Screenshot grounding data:
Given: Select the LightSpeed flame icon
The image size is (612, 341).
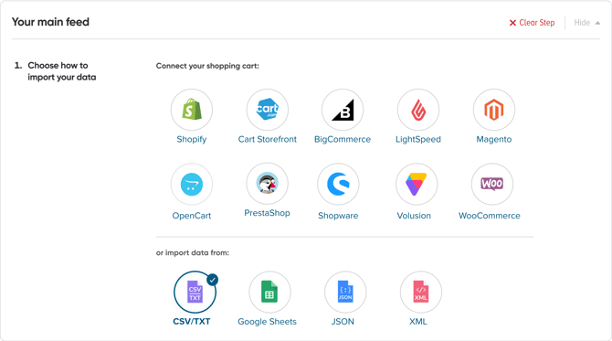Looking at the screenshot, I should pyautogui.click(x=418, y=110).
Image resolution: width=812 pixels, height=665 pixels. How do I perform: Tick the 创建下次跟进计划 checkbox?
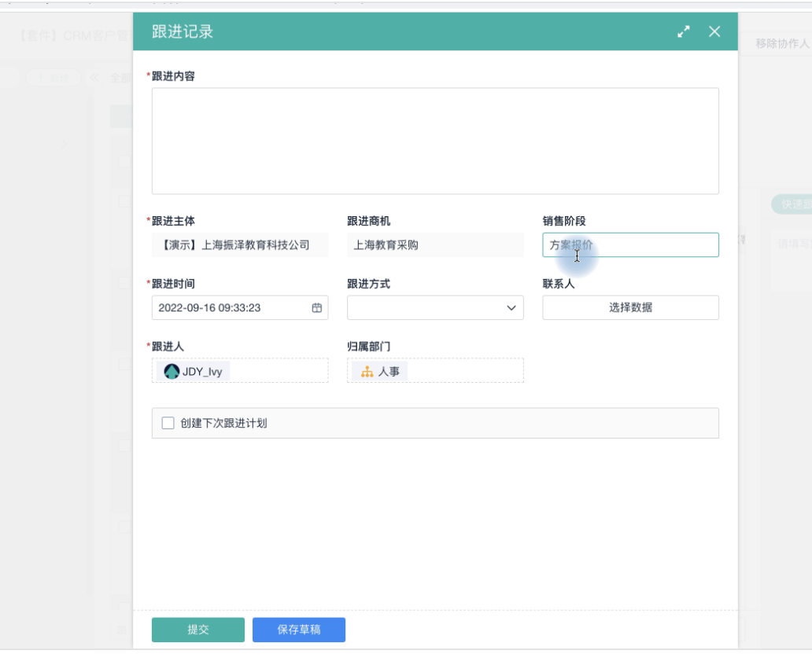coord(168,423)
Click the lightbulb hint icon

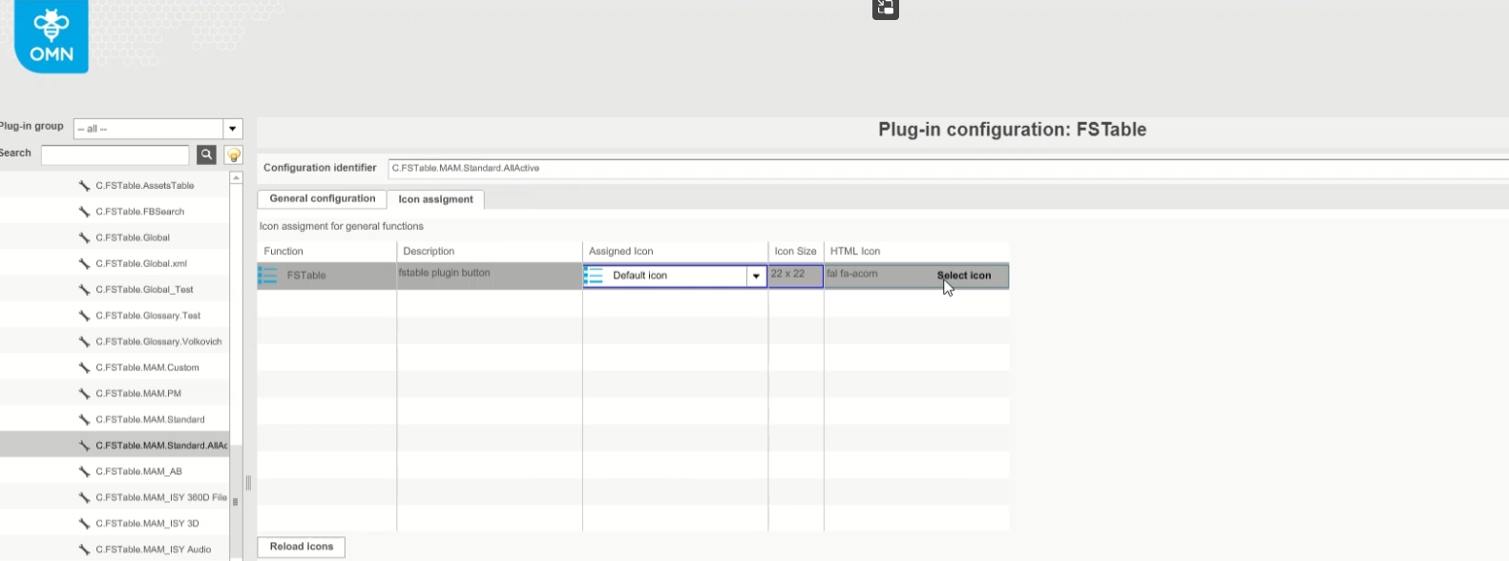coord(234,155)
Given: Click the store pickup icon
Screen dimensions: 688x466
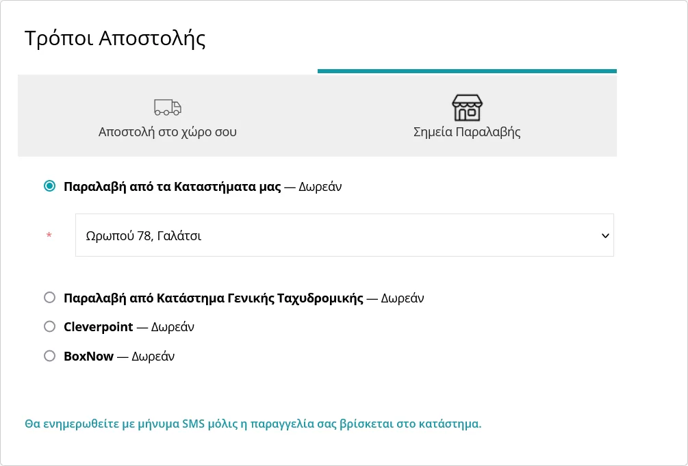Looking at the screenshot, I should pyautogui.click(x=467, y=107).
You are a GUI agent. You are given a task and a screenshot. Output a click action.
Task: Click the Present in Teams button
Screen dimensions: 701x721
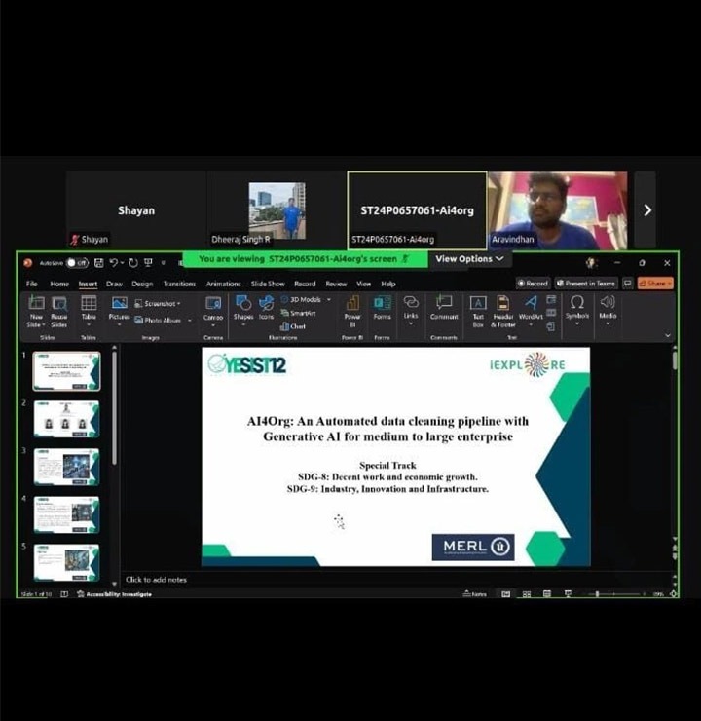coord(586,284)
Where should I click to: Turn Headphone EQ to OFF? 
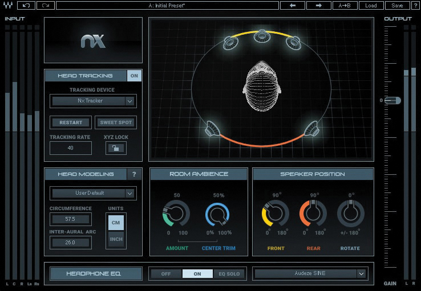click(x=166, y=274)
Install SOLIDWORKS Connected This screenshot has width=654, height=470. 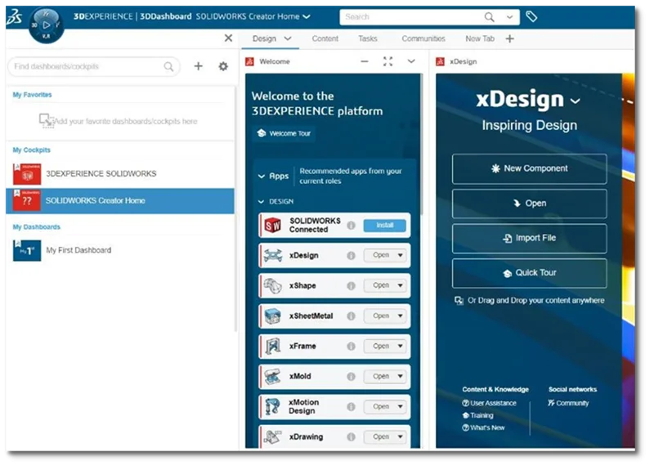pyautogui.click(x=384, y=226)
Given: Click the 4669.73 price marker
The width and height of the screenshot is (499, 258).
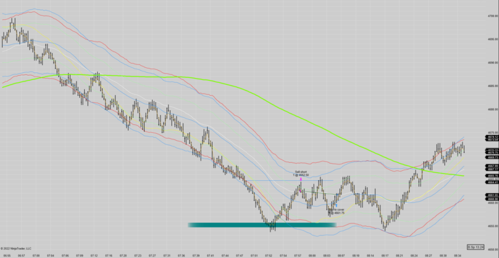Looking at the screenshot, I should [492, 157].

* * *

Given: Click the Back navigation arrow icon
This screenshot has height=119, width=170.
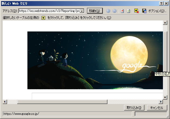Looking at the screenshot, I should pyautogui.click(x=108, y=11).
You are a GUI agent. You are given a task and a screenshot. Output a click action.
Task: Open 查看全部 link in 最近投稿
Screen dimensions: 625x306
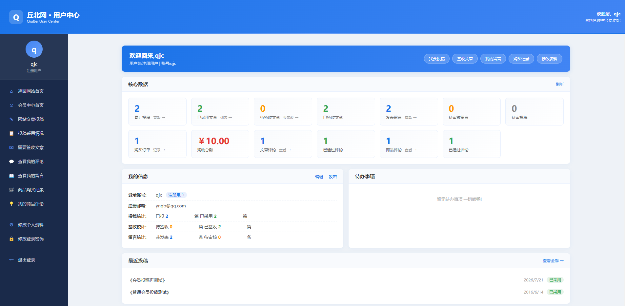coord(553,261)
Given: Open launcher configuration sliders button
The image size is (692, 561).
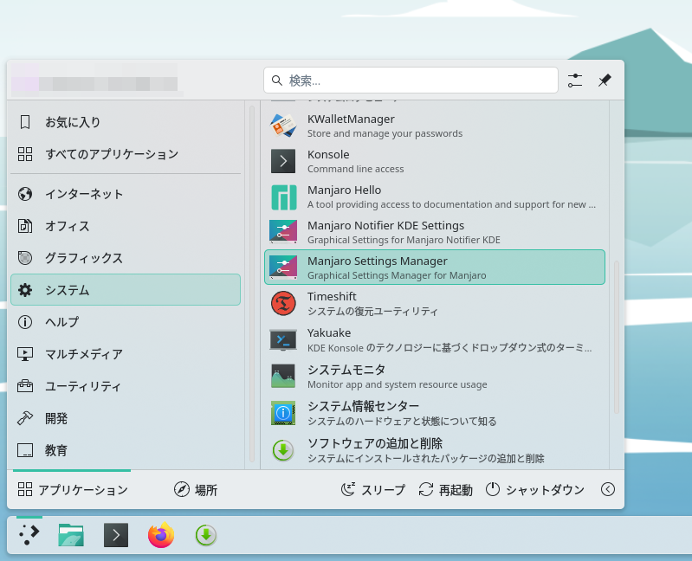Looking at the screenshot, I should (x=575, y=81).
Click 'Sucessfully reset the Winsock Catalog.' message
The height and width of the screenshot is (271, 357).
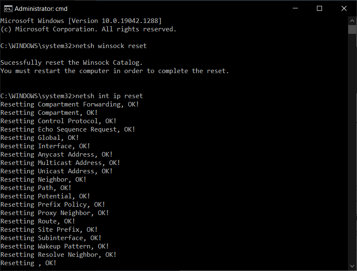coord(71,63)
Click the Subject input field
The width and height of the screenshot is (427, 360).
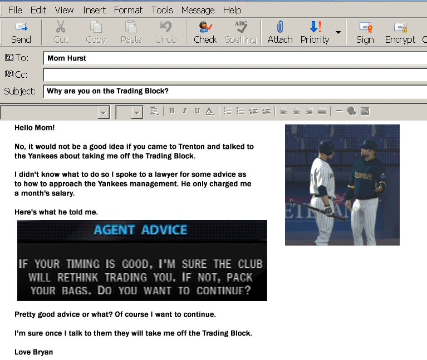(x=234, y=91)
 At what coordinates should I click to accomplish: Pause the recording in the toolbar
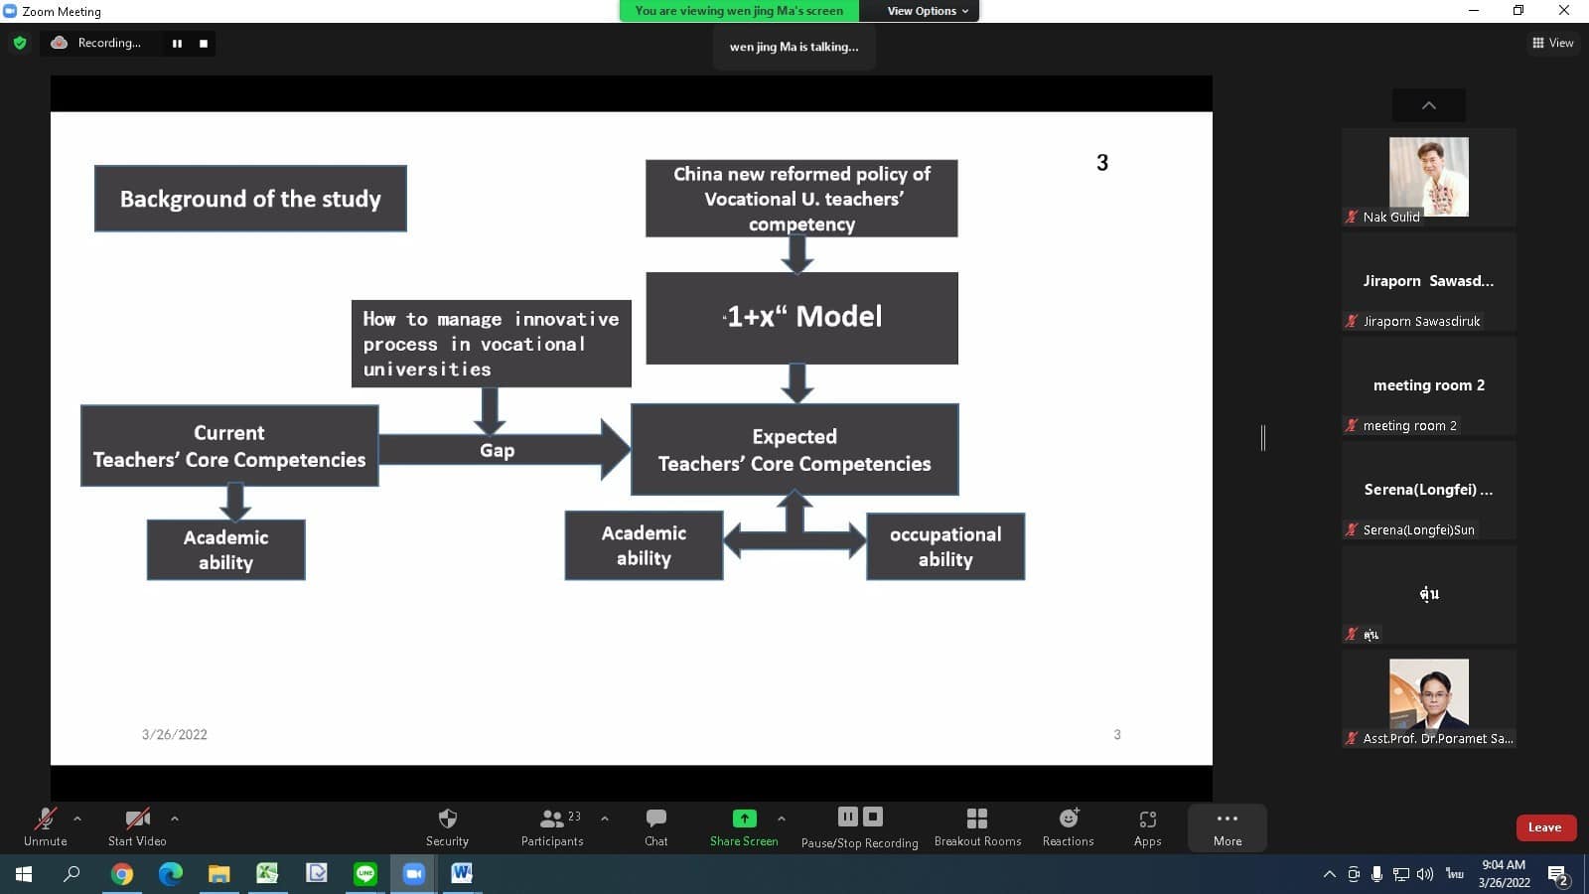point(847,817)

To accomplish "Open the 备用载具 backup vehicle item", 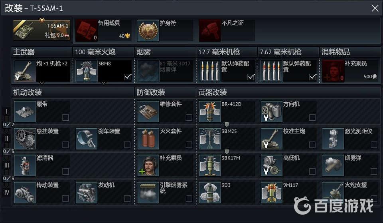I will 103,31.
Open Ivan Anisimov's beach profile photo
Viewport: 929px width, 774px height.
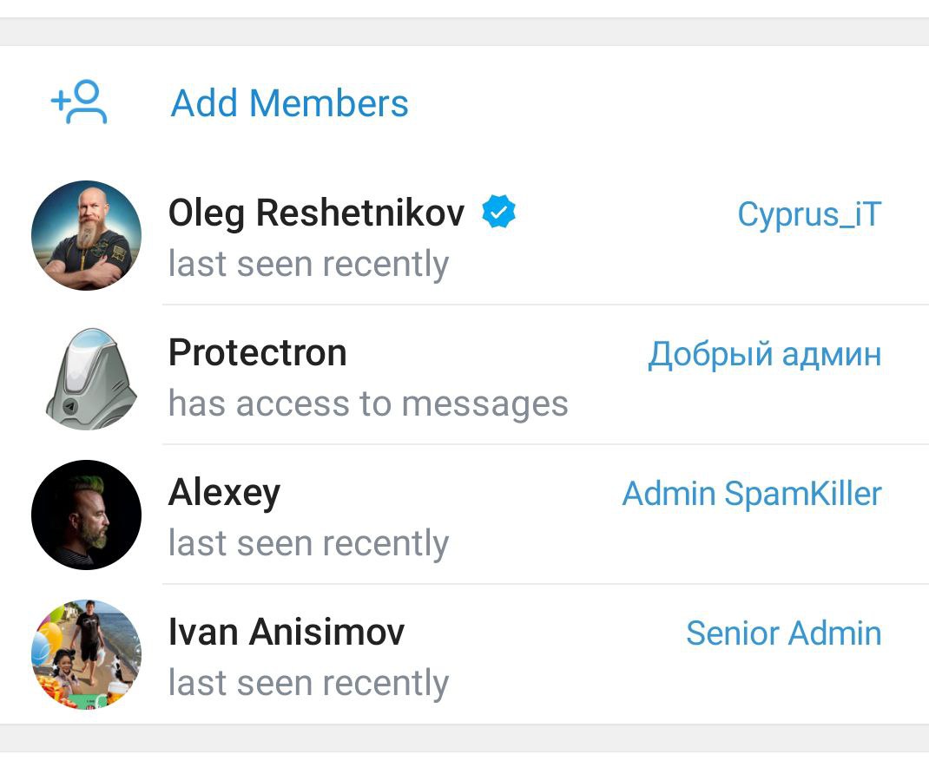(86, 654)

**Problem to work on**
Wherever the string "button" appears in the entries, copy that line.

**Output of the exercise**
Task: Click the Present in Teams button
Given: Open launcher configuration sliders button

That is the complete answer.